-- BEGIN --

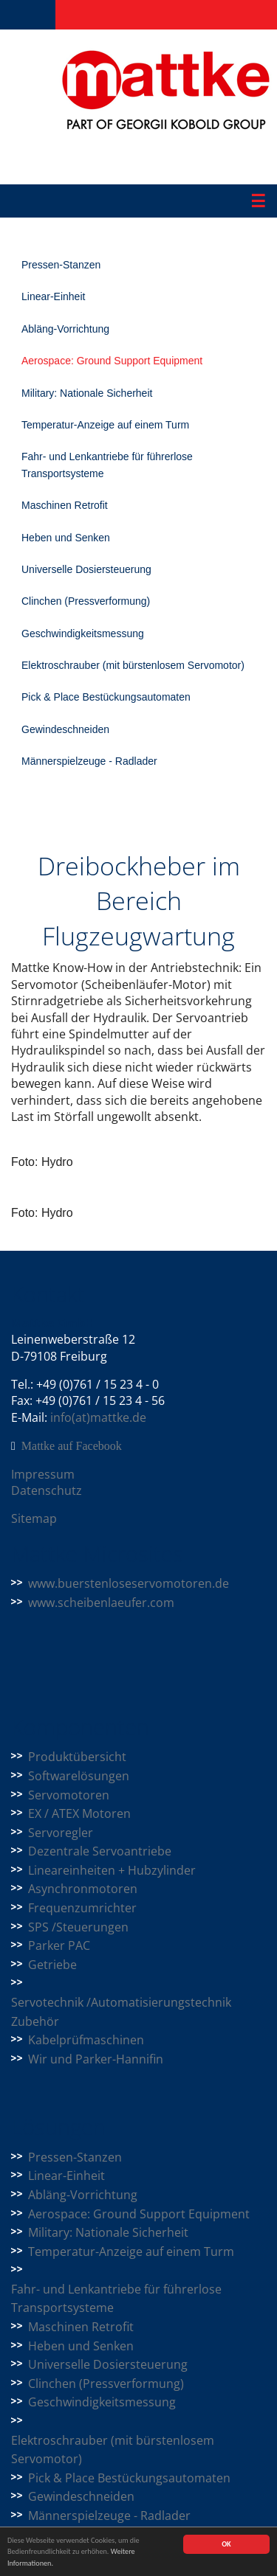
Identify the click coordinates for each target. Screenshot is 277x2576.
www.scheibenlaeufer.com (101, 1602)
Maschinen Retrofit (64, 505)
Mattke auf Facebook (71, 1446)
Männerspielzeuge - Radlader (89, 761)
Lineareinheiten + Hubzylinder (112, 1870)
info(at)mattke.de (98, 1417)
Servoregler (60, 1833)
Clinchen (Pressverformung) (85, 601)
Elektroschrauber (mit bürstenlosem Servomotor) (132, 665)
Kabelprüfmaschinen (86, 2040)
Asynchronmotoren (82, 1889)
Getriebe (52, 1965)
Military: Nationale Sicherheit (86, 393)
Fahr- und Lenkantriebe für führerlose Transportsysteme (107, 465)
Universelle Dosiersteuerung (86, 569)
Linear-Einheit (53, 296)
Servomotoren (68, 1795)
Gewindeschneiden (65, 729)
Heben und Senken (65, 538)
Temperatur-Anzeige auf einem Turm (105, 425)
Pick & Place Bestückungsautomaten (106, 697)
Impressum (43, 1474)
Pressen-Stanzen (60, 265)
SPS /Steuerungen (78, 1927)
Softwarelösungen (78, 1776)
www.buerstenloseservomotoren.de (128, 1583)
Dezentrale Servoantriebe (99, 1851)
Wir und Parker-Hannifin (95, 2059)
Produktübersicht (77, 1757)
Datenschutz (46, 1490)
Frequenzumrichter (82, 1908)
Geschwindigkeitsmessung (82, 633)
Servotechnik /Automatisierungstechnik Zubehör (121, 2012)
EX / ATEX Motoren (79, 1813)
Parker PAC (59, 1945)
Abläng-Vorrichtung (65, 329)
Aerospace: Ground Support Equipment (111, 361)
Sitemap (34, 1518)
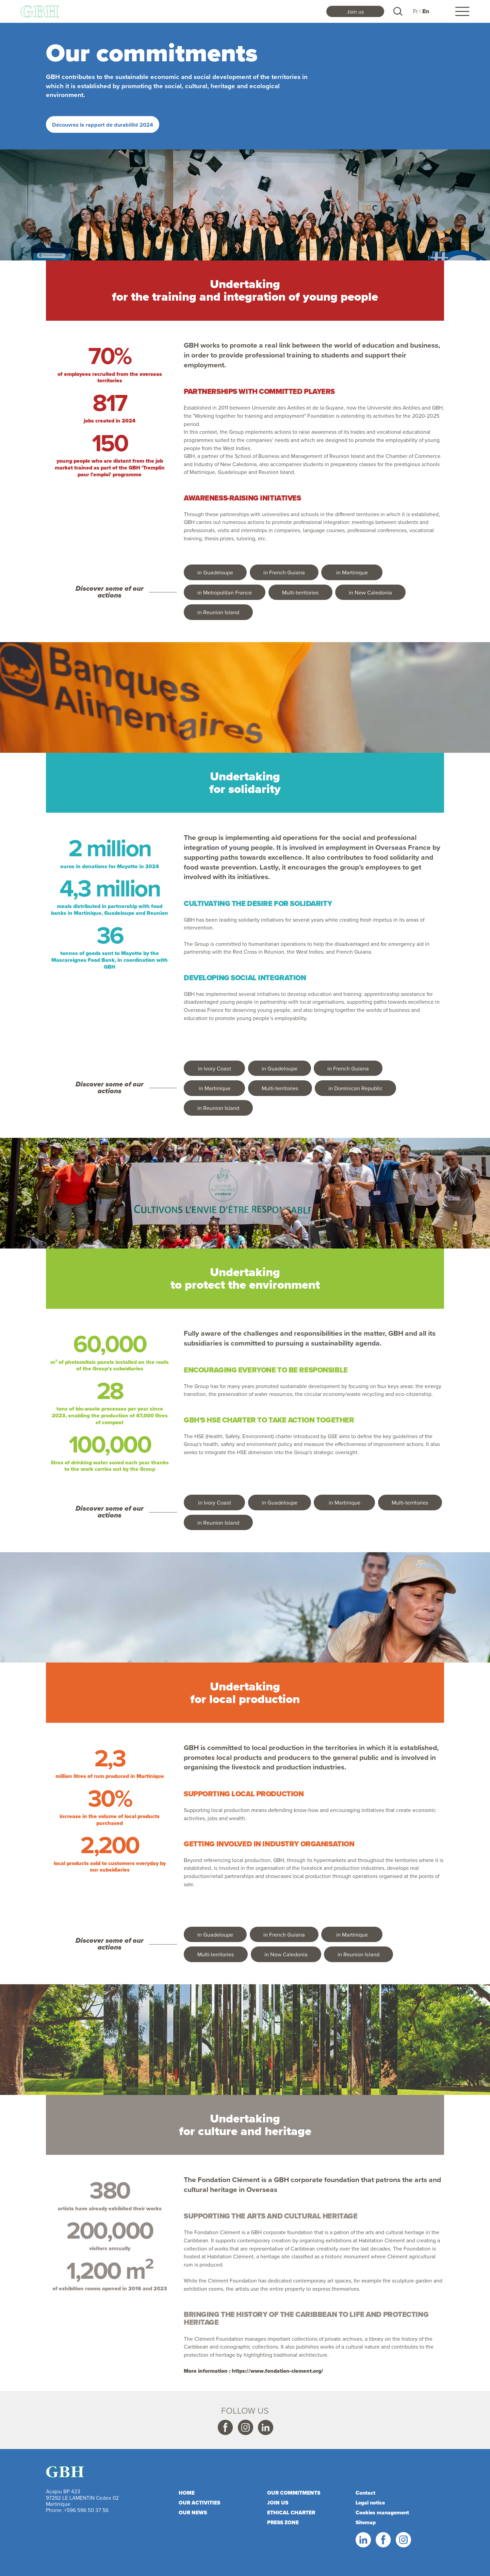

-- END --

• What you have to do:
Copy out the whole listing above word for word, but omit the pictures.

• Solution to this task:
Identify the click coordinates for each target. Screenshot is 277x2576.
www.scheibenlaeufer.com (101, 1602)
Maschinen Retrofit (64, 505)
Mattke auf Facebook (71, 1446)
Männerspielzeuge - Radlader (89, 761)
Lineareinheiten + Hubzylinder (112, 1870)
info(at)mattke.de (98, 1417)
Servoregler (60, 1833)
Clinchen (Pressverformung) (85, 601)
Elektroschrauber (mit bürstenlosem Servomotor) (132, 665)
Kabelprüfmaschinen (86, 2040)
Asynchronmotoren (82, 1889)
Getriebe (52, 1965)
Military: Nationale Sicherheit (86, 393)
Fahr- und Lenkantriebe für führerlose Transportsysteme (107, 465)
Universelle Dosiersteuerung (86, 569)
Linear-Einheit (53, 296)
Servomotoren (68, 1795)
Gewindeschneiden (65, 729)
Heben und Senken (65, 538)
Temperatur-Anzeige auf einem Turm (105, 425)
Pick & Place Bestückungsautomaten (106, 697)
Impressum (43, 1474)
Pressen-Stanzen (60, 265)
SPS /Steuerungen (78, 1927)
Softwarelösungen (78, 1776)
www.buerstenloseservomotoren.de (128, 1583)
Dezentrale Servoantriebe (99, 1851)
Wir und Parker-Hannifin (95, 2059)
Produktübersicht (77, 1757)
Datenschutz (46, 1490)
Frequenzumrichter (82, 1908)
Geschwindigkeitsmessung (82, 633)
Servotechnik /Automatisierungstechnik Zubehör (121, 2012)
EX / ATEX Motoren (79, 1813)
Parker PAC (59, 1945)
Abläng-Vorrichtung (65, 329)
Aerospace: Ground Support Equipment (111, 361)
Sitemap (34, 1518)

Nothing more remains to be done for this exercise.